Plenty of movies have a famous drink connected with them — The Big Lebowski ‘s White Russian or Blue Velvet‘s PBR — but no movie has such a laughably terrible cocktail as the laughably terrible cult film The Room . In one key scene, the main character (played by actor, director, screenwriter, producer, and oddball Tommy Wiseau) gets drunk with his future-wife on a mix of Scotch and vodka. While Scotchka may not exist outside of college dorms, it’s not the only hazardous alcoholic concoction that you’ll need if you plan to enjoy this incredible/incredibly bad film.
The Room has been playing at midnight screenings in Los Angeles for years, and it has been slowly spreading across the world (check here for a chance to see it). Each scene is riddled with errors, incongruities, and simply unfortunate acting (even the establishing shots of San Francisco hilariously resemble the opening to the sitcom Full House ). There are plenty of examples of the film’s strangeness but here’s one of the best, and probably most notorious:
Among this multitude of errors is the decision to combine what appears to be Scotch with vodka for their preferred libation. While Scotchka itself may not exist, there is a similar drink that conceals itself under the alias Perpignan. With ice, shake equal parts Scotch, vodka, Galliano, and Red Dubonnet and strain into a cocktail glass. Serve them to other people and you may find almost any lines works on them, even “I’m tired, I’m wasted, I love you darling!”
Of course, if you’re going to be hearing pick-up lines like a monotone “I keep thinking about your strong hands around my body. It excites me so much,” then you might need something else. Might we suggest a Sloe Comfortable Screw as the trashy drink of choice? Add 1 ½ tbsp vodka, 2 tsp Southern Comfort, and 3 tsp sloe gun to a highball glass half-filled with ice. Top with orange juice and garnish with a cherry. If you can stand this drink’s name then you can stand any of these come-ons.

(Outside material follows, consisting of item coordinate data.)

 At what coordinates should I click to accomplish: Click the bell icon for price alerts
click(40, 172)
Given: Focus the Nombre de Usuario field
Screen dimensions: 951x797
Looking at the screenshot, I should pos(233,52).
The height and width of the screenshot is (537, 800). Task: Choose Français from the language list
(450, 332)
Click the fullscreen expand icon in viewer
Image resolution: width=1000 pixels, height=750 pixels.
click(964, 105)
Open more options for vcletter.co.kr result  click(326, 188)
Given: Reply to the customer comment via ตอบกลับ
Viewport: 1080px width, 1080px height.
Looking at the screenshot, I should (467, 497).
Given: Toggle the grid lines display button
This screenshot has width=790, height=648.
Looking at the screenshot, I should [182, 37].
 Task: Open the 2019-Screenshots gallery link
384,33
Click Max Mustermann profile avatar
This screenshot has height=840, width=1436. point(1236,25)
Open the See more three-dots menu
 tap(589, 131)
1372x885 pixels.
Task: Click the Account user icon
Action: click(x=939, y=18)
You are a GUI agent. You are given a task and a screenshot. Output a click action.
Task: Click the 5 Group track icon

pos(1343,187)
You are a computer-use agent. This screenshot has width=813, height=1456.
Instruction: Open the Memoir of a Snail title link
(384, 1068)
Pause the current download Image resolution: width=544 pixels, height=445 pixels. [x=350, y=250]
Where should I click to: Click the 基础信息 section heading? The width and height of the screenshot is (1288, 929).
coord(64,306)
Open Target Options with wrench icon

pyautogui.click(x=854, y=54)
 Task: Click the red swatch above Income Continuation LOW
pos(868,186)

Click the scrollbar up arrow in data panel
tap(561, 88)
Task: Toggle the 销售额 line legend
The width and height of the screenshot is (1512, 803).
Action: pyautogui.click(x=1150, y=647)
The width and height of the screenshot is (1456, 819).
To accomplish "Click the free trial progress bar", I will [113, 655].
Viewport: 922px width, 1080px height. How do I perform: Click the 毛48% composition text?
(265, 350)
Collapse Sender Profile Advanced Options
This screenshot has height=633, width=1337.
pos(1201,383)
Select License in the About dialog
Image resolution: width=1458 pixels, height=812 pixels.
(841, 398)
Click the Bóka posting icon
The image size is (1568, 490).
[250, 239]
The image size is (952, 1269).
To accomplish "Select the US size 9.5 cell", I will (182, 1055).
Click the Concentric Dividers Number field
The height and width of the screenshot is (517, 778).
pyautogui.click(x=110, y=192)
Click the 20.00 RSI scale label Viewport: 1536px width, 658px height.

If SoCo isn’t scary enough when it comes to risky liquor combinations, there’s always the nuclear option. Try the infamous Long Island Iced Tea (this version by Gary Regan): shake 1 oz vodka, 1 oz gin, 1 oz light rum, 1 oz white tequila, 1 oz triple sec, 1 oz fresh lemon juice, and 3/4 oz simple syrup with ice. Strain into a Collins glass filled with ice and top with cola.
Sure, it may be a risky choice on a night out, but what are you? Chicken?